EXERCISE BRIEF => Express as a numbered list, with blank lines omitted, the lines of the records starting with the line that contains "Task: Collapse the Nanocellect tree node" and going on through the line that contains "Action: pos(688,361)". Leave the pictures out.

== AVAILABLE DATA

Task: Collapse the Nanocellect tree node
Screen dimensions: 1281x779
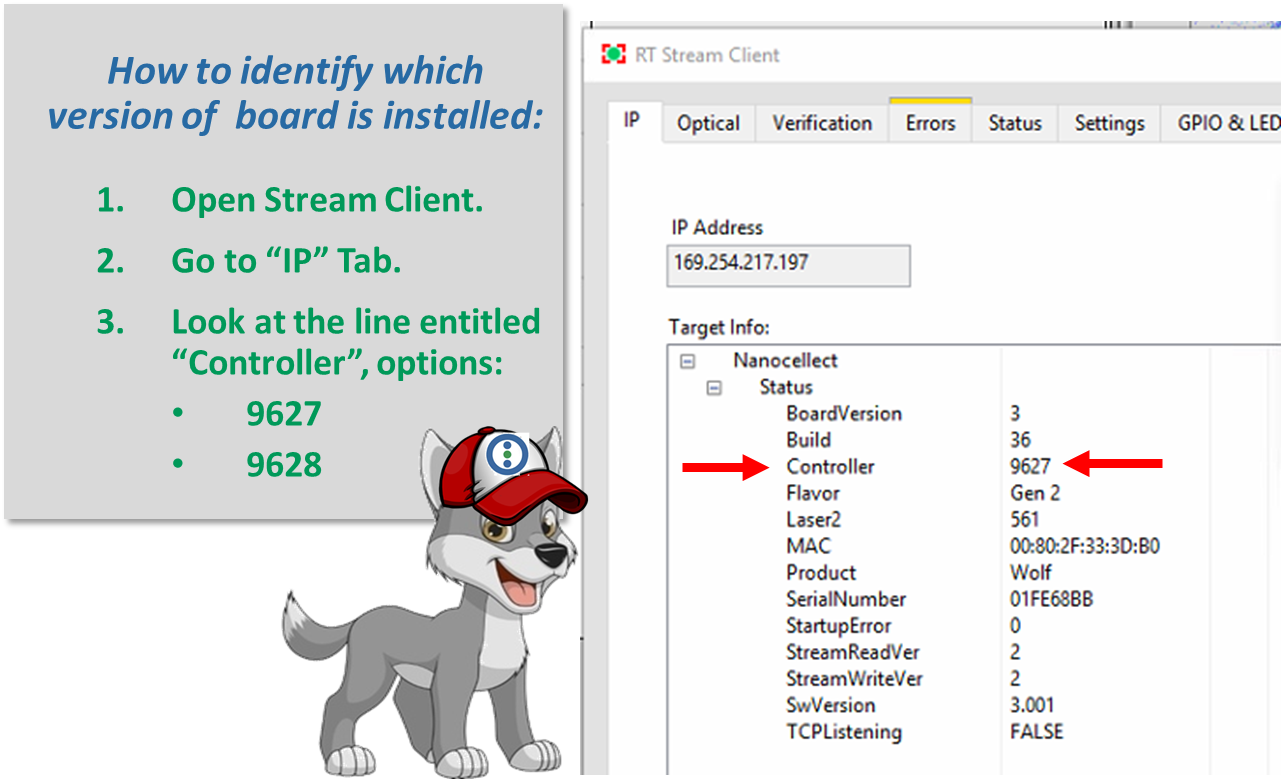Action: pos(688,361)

====
== AVAILABLE DATA

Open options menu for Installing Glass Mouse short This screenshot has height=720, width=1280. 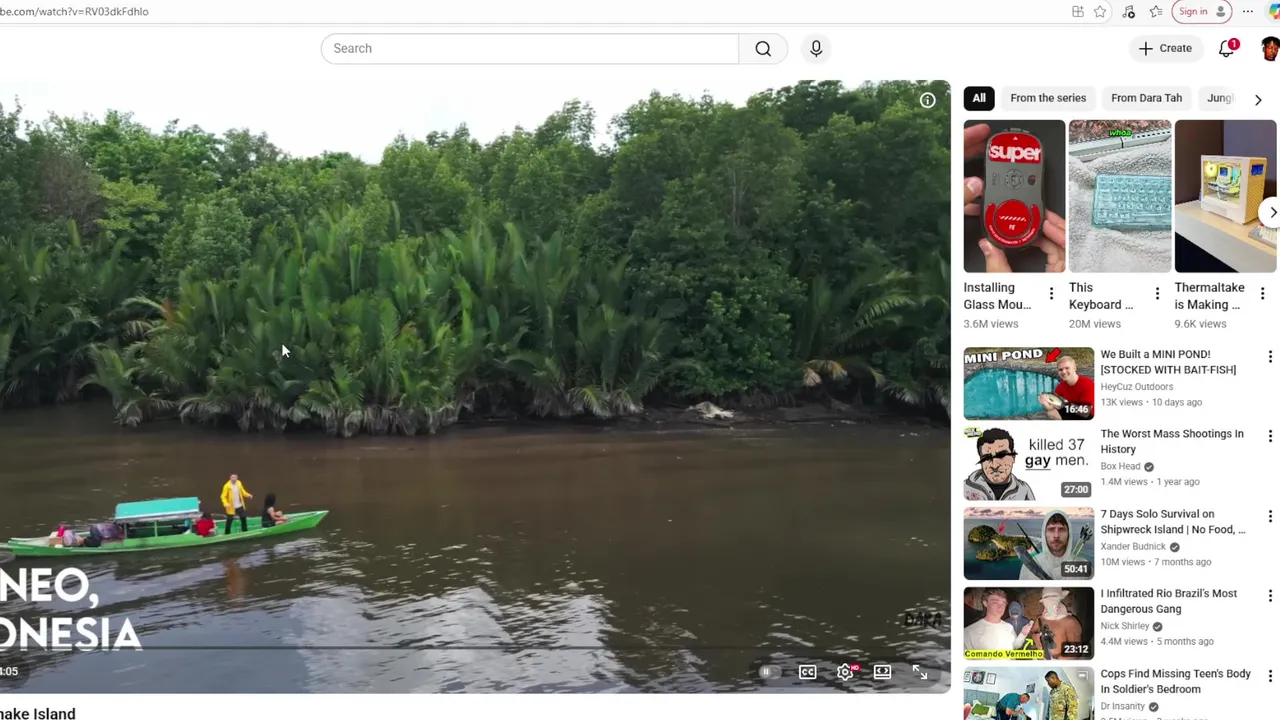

====
== AVAILABLE DATA

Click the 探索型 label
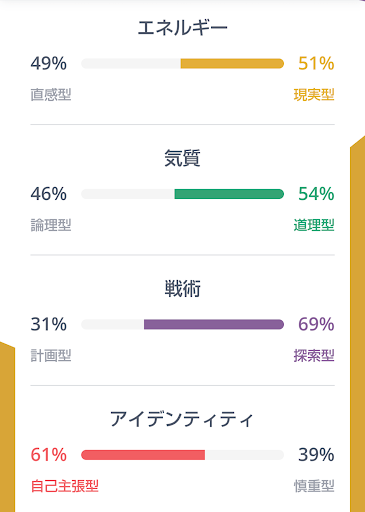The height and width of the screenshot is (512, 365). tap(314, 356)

====

COMPLETE ANSWER =>
1. Task: Collapse the Nanocellect tree node
2. Screen dimensions: 1281x779
3. Action: pos(688,361)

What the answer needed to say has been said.